* [WORK TO BE COMPLETED]:
Please extract the rows from the line containing "Viewport: 1372px width, 877px" through the line containing "pos(935,178)", reproducing them verbatim.

* [AVAILABLE DATA]:

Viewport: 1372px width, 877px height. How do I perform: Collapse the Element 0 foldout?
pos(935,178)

...

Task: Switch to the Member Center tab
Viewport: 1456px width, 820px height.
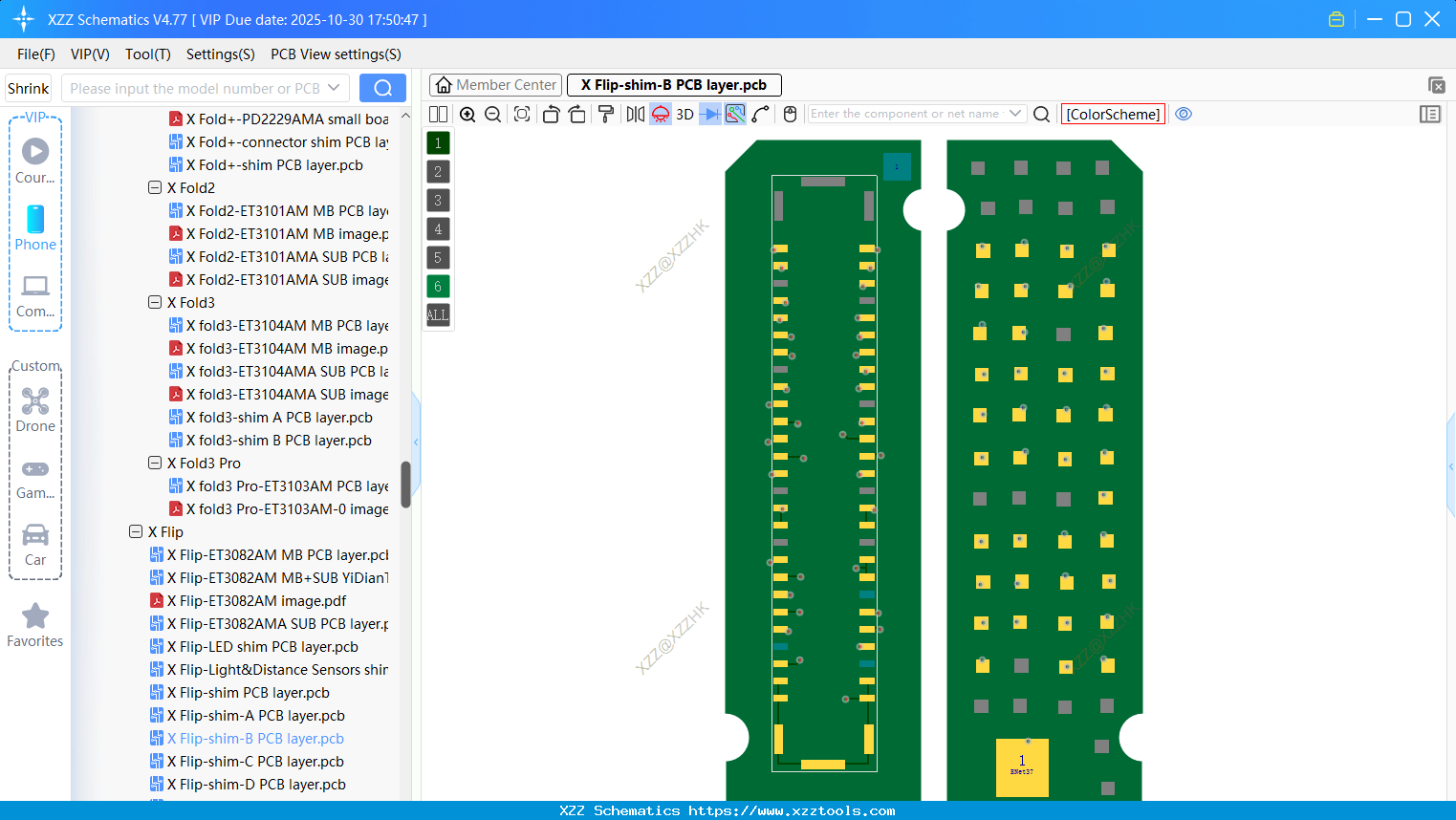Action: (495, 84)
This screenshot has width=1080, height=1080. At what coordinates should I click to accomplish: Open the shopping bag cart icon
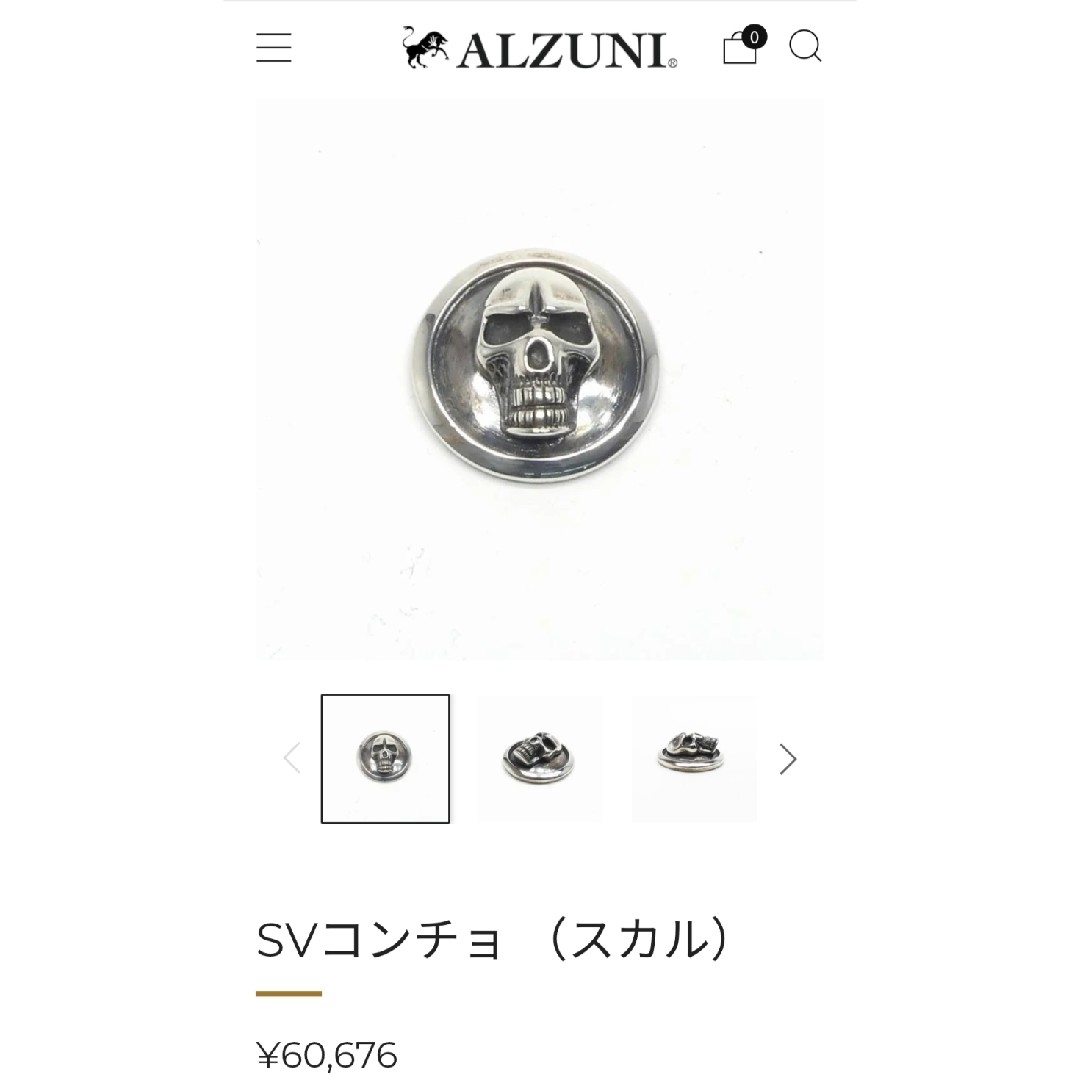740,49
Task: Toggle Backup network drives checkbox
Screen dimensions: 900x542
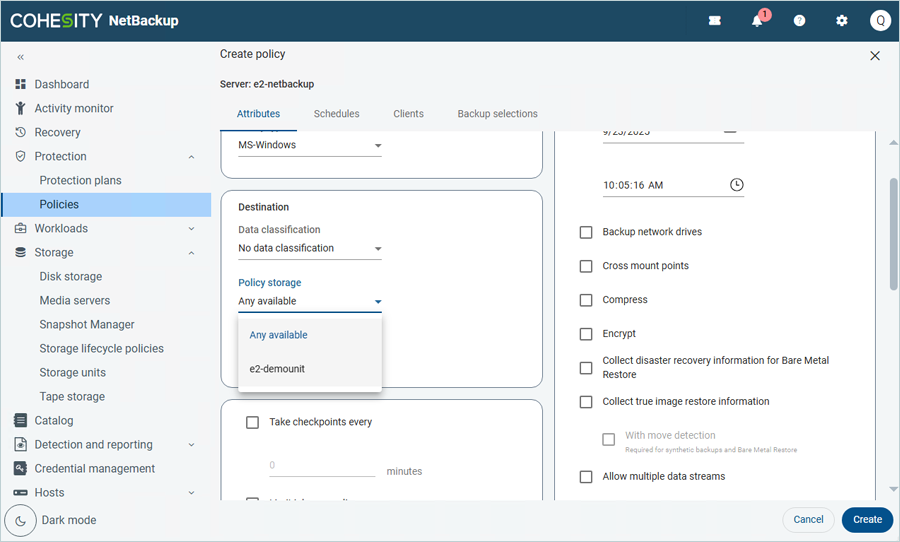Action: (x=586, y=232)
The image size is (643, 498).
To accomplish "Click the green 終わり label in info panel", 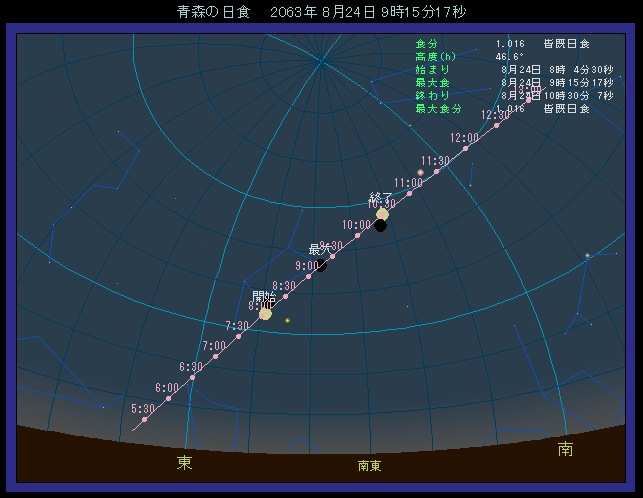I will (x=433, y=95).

* [REPLY TO THE TASK]:
Viewport: 1372px width, 877px height. How do I perform: Collapse the Element 0 foldout?
pos(935,178)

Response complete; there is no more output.